(Stored data entries)
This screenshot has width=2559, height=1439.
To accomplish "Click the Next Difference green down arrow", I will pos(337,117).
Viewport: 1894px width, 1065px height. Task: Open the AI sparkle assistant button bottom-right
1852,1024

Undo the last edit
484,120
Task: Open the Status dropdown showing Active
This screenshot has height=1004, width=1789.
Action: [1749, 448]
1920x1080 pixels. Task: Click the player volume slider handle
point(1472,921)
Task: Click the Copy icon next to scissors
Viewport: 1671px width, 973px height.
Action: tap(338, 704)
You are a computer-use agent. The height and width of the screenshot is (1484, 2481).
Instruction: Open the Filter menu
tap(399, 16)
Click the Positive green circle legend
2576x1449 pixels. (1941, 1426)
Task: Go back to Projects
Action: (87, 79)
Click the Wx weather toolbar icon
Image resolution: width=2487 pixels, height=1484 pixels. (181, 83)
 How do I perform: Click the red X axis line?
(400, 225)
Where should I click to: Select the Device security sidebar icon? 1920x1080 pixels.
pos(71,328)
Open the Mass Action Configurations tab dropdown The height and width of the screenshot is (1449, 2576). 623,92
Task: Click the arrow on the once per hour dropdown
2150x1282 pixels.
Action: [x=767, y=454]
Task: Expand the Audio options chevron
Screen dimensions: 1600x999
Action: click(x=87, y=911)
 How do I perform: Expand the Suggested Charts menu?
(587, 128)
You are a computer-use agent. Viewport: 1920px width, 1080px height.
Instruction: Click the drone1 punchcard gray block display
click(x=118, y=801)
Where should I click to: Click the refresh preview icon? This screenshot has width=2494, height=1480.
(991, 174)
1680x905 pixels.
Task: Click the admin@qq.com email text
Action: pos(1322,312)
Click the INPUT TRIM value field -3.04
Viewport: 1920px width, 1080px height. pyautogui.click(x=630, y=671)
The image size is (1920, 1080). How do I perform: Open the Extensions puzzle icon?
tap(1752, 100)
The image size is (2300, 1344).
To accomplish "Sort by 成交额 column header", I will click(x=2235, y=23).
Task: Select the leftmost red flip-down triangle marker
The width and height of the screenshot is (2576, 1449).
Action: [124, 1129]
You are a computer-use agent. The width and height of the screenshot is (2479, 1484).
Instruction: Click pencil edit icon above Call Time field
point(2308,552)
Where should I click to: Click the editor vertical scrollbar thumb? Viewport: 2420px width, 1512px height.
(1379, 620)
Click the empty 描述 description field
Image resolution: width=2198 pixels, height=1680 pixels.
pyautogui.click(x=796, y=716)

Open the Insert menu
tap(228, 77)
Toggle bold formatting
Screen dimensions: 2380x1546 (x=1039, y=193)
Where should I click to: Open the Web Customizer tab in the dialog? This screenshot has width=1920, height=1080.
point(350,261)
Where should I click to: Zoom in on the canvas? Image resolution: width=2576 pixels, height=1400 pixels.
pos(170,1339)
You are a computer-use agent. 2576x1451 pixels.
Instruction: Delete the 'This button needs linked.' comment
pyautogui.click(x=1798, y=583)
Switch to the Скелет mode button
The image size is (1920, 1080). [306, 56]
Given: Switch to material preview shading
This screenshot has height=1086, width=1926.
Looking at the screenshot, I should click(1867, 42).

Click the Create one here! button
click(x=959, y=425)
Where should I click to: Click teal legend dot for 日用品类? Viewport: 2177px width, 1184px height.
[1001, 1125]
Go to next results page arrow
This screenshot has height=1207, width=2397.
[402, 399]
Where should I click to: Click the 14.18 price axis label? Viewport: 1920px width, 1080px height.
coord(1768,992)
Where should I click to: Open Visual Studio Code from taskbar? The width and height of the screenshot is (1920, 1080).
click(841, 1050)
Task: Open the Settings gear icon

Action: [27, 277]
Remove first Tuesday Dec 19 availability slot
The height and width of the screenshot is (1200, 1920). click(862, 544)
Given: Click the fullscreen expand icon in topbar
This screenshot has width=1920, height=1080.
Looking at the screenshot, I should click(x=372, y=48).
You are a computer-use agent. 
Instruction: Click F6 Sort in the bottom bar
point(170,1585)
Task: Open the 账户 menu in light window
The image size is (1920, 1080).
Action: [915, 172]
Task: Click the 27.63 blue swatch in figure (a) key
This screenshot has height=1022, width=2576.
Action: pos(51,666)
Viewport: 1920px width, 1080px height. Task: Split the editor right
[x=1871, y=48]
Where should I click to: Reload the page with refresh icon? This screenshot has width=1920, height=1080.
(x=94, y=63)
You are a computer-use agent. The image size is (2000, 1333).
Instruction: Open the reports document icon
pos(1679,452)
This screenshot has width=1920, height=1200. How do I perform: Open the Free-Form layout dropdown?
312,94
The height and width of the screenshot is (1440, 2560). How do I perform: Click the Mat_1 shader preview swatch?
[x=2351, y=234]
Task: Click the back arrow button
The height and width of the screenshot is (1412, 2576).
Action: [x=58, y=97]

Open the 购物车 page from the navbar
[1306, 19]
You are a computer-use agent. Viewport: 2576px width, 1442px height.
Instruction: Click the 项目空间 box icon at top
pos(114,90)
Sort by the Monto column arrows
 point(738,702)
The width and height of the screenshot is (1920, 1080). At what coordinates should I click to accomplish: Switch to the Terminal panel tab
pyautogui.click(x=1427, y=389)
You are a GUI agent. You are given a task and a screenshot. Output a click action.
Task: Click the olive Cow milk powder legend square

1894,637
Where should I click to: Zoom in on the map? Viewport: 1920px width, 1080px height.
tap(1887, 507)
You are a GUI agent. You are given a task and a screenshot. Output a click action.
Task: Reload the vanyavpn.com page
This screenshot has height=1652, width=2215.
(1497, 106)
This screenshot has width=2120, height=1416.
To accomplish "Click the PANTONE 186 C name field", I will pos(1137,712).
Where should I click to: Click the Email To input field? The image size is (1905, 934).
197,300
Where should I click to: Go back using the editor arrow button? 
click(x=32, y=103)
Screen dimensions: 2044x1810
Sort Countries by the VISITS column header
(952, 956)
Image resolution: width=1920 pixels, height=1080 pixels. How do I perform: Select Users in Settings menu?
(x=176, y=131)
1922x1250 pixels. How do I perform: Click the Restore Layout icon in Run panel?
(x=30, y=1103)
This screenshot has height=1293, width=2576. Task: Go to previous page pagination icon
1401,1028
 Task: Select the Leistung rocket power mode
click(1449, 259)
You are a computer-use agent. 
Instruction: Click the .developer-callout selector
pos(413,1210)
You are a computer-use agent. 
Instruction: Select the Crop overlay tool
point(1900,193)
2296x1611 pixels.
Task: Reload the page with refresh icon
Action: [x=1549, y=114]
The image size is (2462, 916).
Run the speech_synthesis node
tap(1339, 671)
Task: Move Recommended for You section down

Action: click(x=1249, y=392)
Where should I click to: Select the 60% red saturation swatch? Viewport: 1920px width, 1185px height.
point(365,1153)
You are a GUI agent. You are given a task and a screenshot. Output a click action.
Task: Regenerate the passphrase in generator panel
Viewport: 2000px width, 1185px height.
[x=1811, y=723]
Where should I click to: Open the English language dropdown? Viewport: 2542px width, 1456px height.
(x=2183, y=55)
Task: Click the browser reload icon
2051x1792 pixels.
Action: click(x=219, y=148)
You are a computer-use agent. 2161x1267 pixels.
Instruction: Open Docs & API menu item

*What the task requires*: Repeat the records exactly, leaving out none of them.

*Finished exercise*:
This screenshot has width=2559, height=1439.
To accomplish "Click the Next Difference green down arrow", I will pos(337,117).
Viewport: 1894px width, 1065px height. Task: Open the AI sparkle assistant button bottom-right
1852,1024

Undo the last edit
484,120
Task: Open the Status dropdown showing Active
This screenshot has height=1004, width=1789.
Action: [1749, 448]
1920x1080 pixels. Task: Click the player volume slider handle
point(1472,921)
Task: Click the Copy icon next to scissors
Viewport: 1671px width, 973px height.
Action: tap(338, 704)
You are a computer-use agent. The height and width of the screenshot is (1484, 2481).
Instruction: Open the Filter menu
tap(399, 16)
Click the Positive green circle legend
2576x1449 pixels. (1941, 1426)
Task: Go back to Projects
Action: (87, 79)
Click the Wx weather toolbar icon
Image resolution: width=2487 pixels, height=1484 pixels. (181, 83)
 How do I perform: Click the red X axis line?
(400, 225)
Where should I click to: Select the Device security sidebar icon? 1920x1080 pixels.
pos(71,328)
Open the Mass Action Configurations tab dropdown The height and width of the screenshot is (1449, 2576). 623,92
Task: Click the arrow on the once per hour dropdown
2150x1282 pixels.
Action: [x=767, y=454]
Task: Expand the Audio options chevron
Screen dimensions: 1600x999
Action: click(x=87, y=911)
 How do I perform: Expand the Suggested Charts menu?
(587, 128)
You are a computer-use agent. Viewport: 1920px width, 1080px height.
Instruction: Click the drone1 punchcard gray block display
click(x=118, y=801)
Where should I click to: Click the refresh preview icon? This screenshot has width=2494, height=1480.
(991, 174)
1680x905 pixels.
Task: Click the admin@qq.com email text
Action: pos(1322,312)
Click the INPUT TRIM value field -3.04
Viewport: 1920px width, 1080px height. pyautogui.click(x=630, y=671)
The image size is (1920, 1080). How do I perform: Open the Extensions puzzle icon?
tap(1752, 100)
The image size is (2300, 1344).
To accomplish "Sort by 成交额 column header", I will click(x=2235, y=23).
Task: Select the leftmost red flip-down triangle marker
The width and height of the screenshot is (2576, 1449).
Action: [124, 1129]
You are a computer-use agent. The width and height of the screenshot is (2479, 1484).
Instruction: Click pencil edit icon above Call Time field
point(2308,552)
Where should I click to: Click the editor vertical scrollbar thumb? Viewport: 2420px width, 1512px height.
(1379, 620)
Click the empty 描述 description field
Image resolution: width=2198 pixels, height=1680 pixels.
pyautogui.click(x=796, y=716)

Open the Insert menu
tap(228, 77)
Toggle bold formatting
Screen dimensions: 2380x1546 (x=1039, y=193)
Where should I click to: Open the Web Customizer tab in the dialog? This screenshot has width=1920, height=1080.
point(350,261)
Where should I click to: Zoom in on the canvas? Image resolution: width=2576 pixels, height=1400 pixels.
pos(170,1339)
You are a computer-use agent. 2576x1451 pixels.
Instruction: Delete the 'This button needs linked.' comment
pyautogui.click(x=1798, y=583)
Switch to the Скелет mode button
The image size is (1920, 1080). [306, 56]
Given: Switch to material preview shading
This screenshot has height=1086, width=1926.
Looking at the screenshot, I should click(1867, 42).

Click the Create one here! button
click(x=959, y=425)
Where should I click to: Click teal legend dot for 日用品类? Viewport: 2177px width, 1184px height.
[1001, 1125]
Go to next results page arrow
This screenshot has height=1207, width=2397.
[402, 399]
Where should I click to: Click the 14.18 price axis label? Viewport: 1920px width, 1080px height.
coord(1768,992)
Where should I click to: Open Visual Studio Code from taskbar? The width and height of the screenshot is (1920, 1080).
click(841, 1050)
Task: Open the Settings gear icon

Action: [27, 277]
Remove first Tuesday Dec 19 availability slot
The height and width of the screenshot is (1200, 1920). click(862, 544)
Given: Click the fullscreen expand icon in topbar
This screenshot has width=1920, height=1080.
Looking at the screenshot, I should click(x=372, y=48).
You are a computer-use agent. 
Instruction: Click F6 Sort in the bottom bar
point(170,1585)
Task: Open the 账户 menu in light window
The image size is (1920, 1080).
Action: [915, 172]
Task: Click the 27.63 blue swatch in figure (a) key
This screenshot has height=1022, width=2576.
Action: pos(51,666)
Viewport: 1920px width, 1080px height. Task: Split the editor right
[x=1871, y=48]
Where should I click to: Reload the page with refresh icon? This screenshot has width=1920, height=1080.
(x=94, y=63)
You are a computer-use agent. The image size is (2000, 1333).
Instruction: Open the reports document icon
pos(1679,452)
This screenshot has width=1920, height=1200. How do I perform: Open the Free-Form layout dropdown?
312,94
The height and width of the screenshot is (1440, 2560). How do I perform: Click the Mat_1 shader preview swatch?
[x=2351, y=234]
Task: Click the back arrow button
The height and width of the screenshot is (1412, 2576).
Action: [x=58, y=97]

Open the 购物车 page from the navbar
[1306, 19]
You are a computer-use agent. Viewport: 2576px width, 1442px height.
Instruction: Click the 项目空间 box icon at top
pos(114,90)
Sort by the Monto column arrows
 point(738,702)
The width and height of the screenshot is (1920, 1080). At what coordinates should I click to accomplish: Switch to the Terminal panel tab
pyautogui.click(x=1427, y=389)
You are a GUI agent. You are given a task and a screenshot. Output a click action.
Task: Click the olive Cow milk powder legend square

1894,637
Where should I click to: Zoom in on the map? Viewport: 1920px width, 1080px height.
tap(1887, 507)
You are a GUI agent. You are given a task and a screenshot. Output a click action.
Task: Reload the vanyavpn.com page
This screenshot has height=1652, width=2215.
(1497, 106)
This screenshot has width=2120, height=1416.
To accomplish "Click the PANTONE 186 C name field", I will pos(1137,712).
Where should I click to: Click the Email To input field? The image size is (1905, 934).
197,300
Where should I click to: Go back using the editor arrow button? 
click(x=32, y=103)
Screen dimensions: 2044x1810
Sort Countries by the VISITS column header
(952, 956)
Image resolution: width=1920 pixels, height=1080 pixels. How do I perform: Select Users in Settings menu?
(x=176, y=131)
1922x1250 pixels. How do I perform: Click the Restore Layout icon in Run panel?
(x=30, y=1103)
This screenshot has height=1293, width=2576. Task: Go to previous page pagination icon
1401,1028
 Task: Select the Leistung rocket power mode
click(1449, 259)
You are a computer-use agent. 
Instruction: Click the .developer-callout selector
pos(413,1210)
You are a computer-use agent. 
Instruction: Select the Crop overlay tool
point(1900,193)
2296x1611 pixels.
Task: Reload the page with refresh icon
Action: [x=1549, y=114]
The image size is (2462, 916).
Run the speech_synthesis node
tap(1339, 671)
Task: Move Recommended for You section down

Action: click(x=1249, y=392)
Where should I click to: Select the 60% red saturation swatch? Viewport: 1920px width, 1185px height.
point(365,1153)
You are a GUI agent. You are given a task and a screenshot. Output a click action.
Task: Regenerate the passphrase in generator panel
Viewport: 2000px width, 1185px height.
[x=1811, y=723]
Where should I click to: Open the English language dropdown? Viewport: 2542px width, 1456px height.
(x=2183, y=55)
Task: Click the browser reload icon
2051x1792 pixels.
Action: click(x=219, y=148)
You are a computer-use agent. 2161x1267 pixels.
Instruction: Open Docs & API menu item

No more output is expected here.